--- Supplied material ---
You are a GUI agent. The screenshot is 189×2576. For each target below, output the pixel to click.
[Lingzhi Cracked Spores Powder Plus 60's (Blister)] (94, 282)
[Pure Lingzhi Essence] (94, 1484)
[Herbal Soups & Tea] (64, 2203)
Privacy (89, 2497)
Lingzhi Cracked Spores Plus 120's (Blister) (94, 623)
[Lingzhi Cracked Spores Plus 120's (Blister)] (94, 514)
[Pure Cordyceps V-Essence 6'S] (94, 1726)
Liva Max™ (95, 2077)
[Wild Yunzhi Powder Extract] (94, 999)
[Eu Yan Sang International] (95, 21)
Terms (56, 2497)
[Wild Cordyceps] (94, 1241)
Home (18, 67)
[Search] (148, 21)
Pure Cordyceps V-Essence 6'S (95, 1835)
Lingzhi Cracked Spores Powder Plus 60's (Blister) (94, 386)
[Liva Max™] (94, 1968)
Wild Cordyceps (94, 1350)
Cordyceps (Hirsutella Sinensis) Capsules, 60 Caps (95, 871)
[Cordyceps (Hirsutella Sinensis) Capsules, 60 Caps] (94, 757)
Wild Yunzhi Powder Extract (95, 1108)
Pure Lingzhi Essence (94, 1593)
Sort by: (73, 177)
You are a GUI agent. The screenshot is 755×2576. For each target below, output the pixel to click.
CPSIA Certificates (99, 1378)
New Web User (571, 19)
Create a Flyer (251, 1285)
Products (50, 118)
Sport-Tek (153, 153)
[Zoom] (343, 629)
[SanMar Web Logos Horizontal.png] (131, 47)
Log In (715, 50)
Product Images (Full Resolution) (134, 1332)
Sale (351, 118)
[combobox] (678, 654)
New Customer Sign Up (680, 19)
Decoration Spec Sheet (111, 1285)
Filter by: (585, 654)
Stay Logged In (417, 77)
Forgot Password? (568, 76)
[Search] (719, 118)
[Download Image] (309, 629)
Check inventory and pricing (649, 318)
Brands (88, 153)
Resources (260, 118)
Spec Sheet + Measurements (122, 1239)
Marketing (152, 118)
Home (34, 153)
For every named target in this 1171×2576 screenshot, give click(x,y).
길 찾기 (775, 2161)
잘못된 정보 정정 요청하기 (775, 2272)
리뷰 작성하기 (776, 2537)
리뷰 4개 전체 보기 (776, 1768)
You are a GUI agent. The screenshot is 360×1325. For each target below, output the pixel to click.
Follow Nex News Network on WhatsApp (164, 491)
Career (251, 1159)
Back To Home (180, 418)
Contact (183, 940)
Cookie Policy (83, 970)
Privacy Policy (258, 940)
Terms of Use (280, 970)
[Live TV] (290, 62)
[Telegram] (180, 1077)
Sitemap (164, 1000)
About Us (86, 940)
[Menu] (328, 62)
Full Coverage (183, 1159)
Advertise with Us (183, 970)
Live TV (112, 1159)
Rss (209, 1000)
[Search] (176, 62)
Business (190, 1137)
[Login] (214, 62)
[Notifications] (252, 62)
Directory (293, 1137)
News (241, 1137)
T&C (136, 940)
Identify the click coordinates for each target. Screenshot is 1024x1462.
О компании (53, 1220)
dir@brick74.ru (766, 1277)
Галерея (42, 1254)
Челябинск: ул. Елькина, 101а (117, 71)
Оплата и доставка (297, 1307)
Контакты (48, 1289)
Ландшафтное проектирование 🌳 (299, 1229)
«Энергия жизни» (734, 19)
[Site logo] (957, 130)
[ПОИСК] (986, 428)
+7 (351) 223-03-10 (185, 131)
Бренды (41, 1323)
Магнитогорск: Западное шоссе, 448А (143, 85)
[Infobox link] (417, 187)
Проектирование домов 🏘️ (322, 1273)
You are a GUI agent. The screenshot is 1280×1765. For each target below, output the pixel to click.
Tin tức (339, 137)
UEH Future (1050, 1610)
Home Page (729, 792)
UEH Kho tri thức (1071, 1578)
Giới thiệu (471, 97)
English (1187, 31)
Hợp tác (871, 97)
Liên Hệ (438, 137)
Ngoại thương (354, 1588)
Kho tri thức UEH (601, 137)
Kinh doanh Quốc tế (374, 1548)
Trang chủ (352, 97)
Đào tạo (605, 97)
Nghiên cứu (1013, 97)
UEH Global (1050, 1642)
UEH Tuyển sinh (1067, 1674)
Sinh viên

--- Exercise requirements ---
Each entry above is to be transcribed exactly as it was written.

--- Completed exercise ---
You are a GUI agent. The screenshot is 189×2576. For each target below, output the pixel to click.
[Lingzhi Cracked Spores Powder Plus 60's (Blister)] (94, 282)
[Pure Lingzhi Essence] (94, 1484)
[Herbal Soups & Tea] (64, 2203)
Privacy (89, 2497)
Lingzhi Cracked Spores Plus 120's (Blister) (94, 623)
[Lingzhi Cracked Spores Plus 120's (Blister)] (94, 514)
[Pure Cordyceps V-Essence 6'S] (94, 1726)
Liva Max™ (95, 2077)
[Wild Yunzhi Powder Extract] (94, 999)
[Eu Yan Sang International] (95, 21)
Terms (56, 2497)
[Wild Cordyceps] (94, 1241)
Home (18, 67)
[Search] (148, 21)
Pure Cordyceps V-Essence 6'S (95, 1835)
Lingzhi Cracked Spores Powder Plus 60's (Blister) (94, 386)
[Liva Max™] (94, 1968)
Wild Cordyceps (94, 1350)
Cordyceps (Hirsutella Sinensis) Capsules, 60 Caps (95, 871)
[Cordyceps (Hirsutella Sinensis) Capsules, 60 Caps] (94, 757)
Wild Yunzhi Powder Extract (95, 1108)
Pure Lingzhi Essence (94, 1593)
Sort by: (73, 177)
You are a GUI agent. The screenshot is 755×2576. For each target below, output the pixel to click.
CPSIA Certificates (99, 1378)
New Web User (571, 19)
Create a Flyer (251, 1285)
Products (50, 118)
Sport-Tek (153, 153)
[Zoom] (343, 629)
[SanMar Web Logos Horizontal.png] (131, 47)
Log In (715, 50)
Product Images (Full Resolution) (134, 1332)
Sale (351, 118)
[combobox] (678, 654)
New Customer Sign Up (680, 19)
Decoration Spec Sheet (111, 1285)
Filter by: (585, 654)
Stay Logged In (417, 77)
Forgot Password? (568, 76)
[Search] (719, 118)
[Download Image] (309, 629)
Check inventory and pricing (649, 318)
Brands (88, 153)
Resources (260, 118)
Spec Sheet + Measurements (122, 1239)
Marketing (152, 118)
Home (34, 153)
For every named target in this 1171×2576 screenshot, give click(x,y).
길 찾기 (775, 2161)
잘못된 정보 정정 요청하기 (775, 2272)
리뷰 작성하기 (776, 2537)
리뷰 4개 전체 보기 (776, 1768)
You are a GUI agent. The screenshot is 360×1325. For each target below, output the pixel to click.
Follow Nex News Network on WhatsApp (164, 491)
Career (251, 1159)
Back To Home (180, 418)
Contact (183, 940)
Cookie Policy (83, 970)
Privacy Policy (258, 940)
Terms of Use (280, 970)
[Live TV] (290, 62)
[Telegram] (180, 1077)
Sitemap (164, 1000)
About Us (86, 940)
[Menu] (328, 62)
Full Coverage (183, 1159)
Advertise with Us (183, 970)
Live TV (112, 1159)
Rss (209, 1000)
[Search] (176, 62)
Business (190, 1137)
[Login] (214, 62)
[Notifications] (252, 62)
Directory (293, 1137)
News (241, 1137)
T&C (136, 940)
Identify the click coordinates for each target. Screenshot is 1024x1462.
О компании (53, 1220)
dir@brick74.ru (766, 1277)
Галерея (42, 1254)
Челябинск: ул. Елькина, 101а (117, 71)
Оплата и доставка (297, 1307)
Контакты (48, 1289)
Ландшафтное проектирование 🌳 (299, 1229)
«Энергия жизни» (734, 19)
[Site logo] (957, 130)
[ПОИСК] (986, 428)
+7 (351) 223-03-10 (185, 131)
Бренды (41, 1323)
Магнитогорск: Западное шоссе, 448А (143, 85)
[Infobox link] (417, 187)
Проектирование домов 🏘️ (322, 1273)
You are a GUI agent. The screenshot is 1280×1765. For each target below, output the pixel to click.
Tin tức (339, 137)
UEH Future (1050, 1610)
Home Page (729, 792)
UEH Kho tri thức (1071, 1578)
Giới thiệu (471, 97)
English (1187, 31)
Hợp tác (871, 97)
Liên Hệ (438, 137)
Ngoại thương (354, 1588)
Kho tri thức UEH (601, 137)
Kinh doanh Quốc tế (374, 1548)
Trang chủ (352, 97)
Đào tạo (605, 97)
Nghiên cứu (1013, 97)
UEH Global (1050, 1642)
UEH Tuyển sinh (1067, 1674)
Sinh viên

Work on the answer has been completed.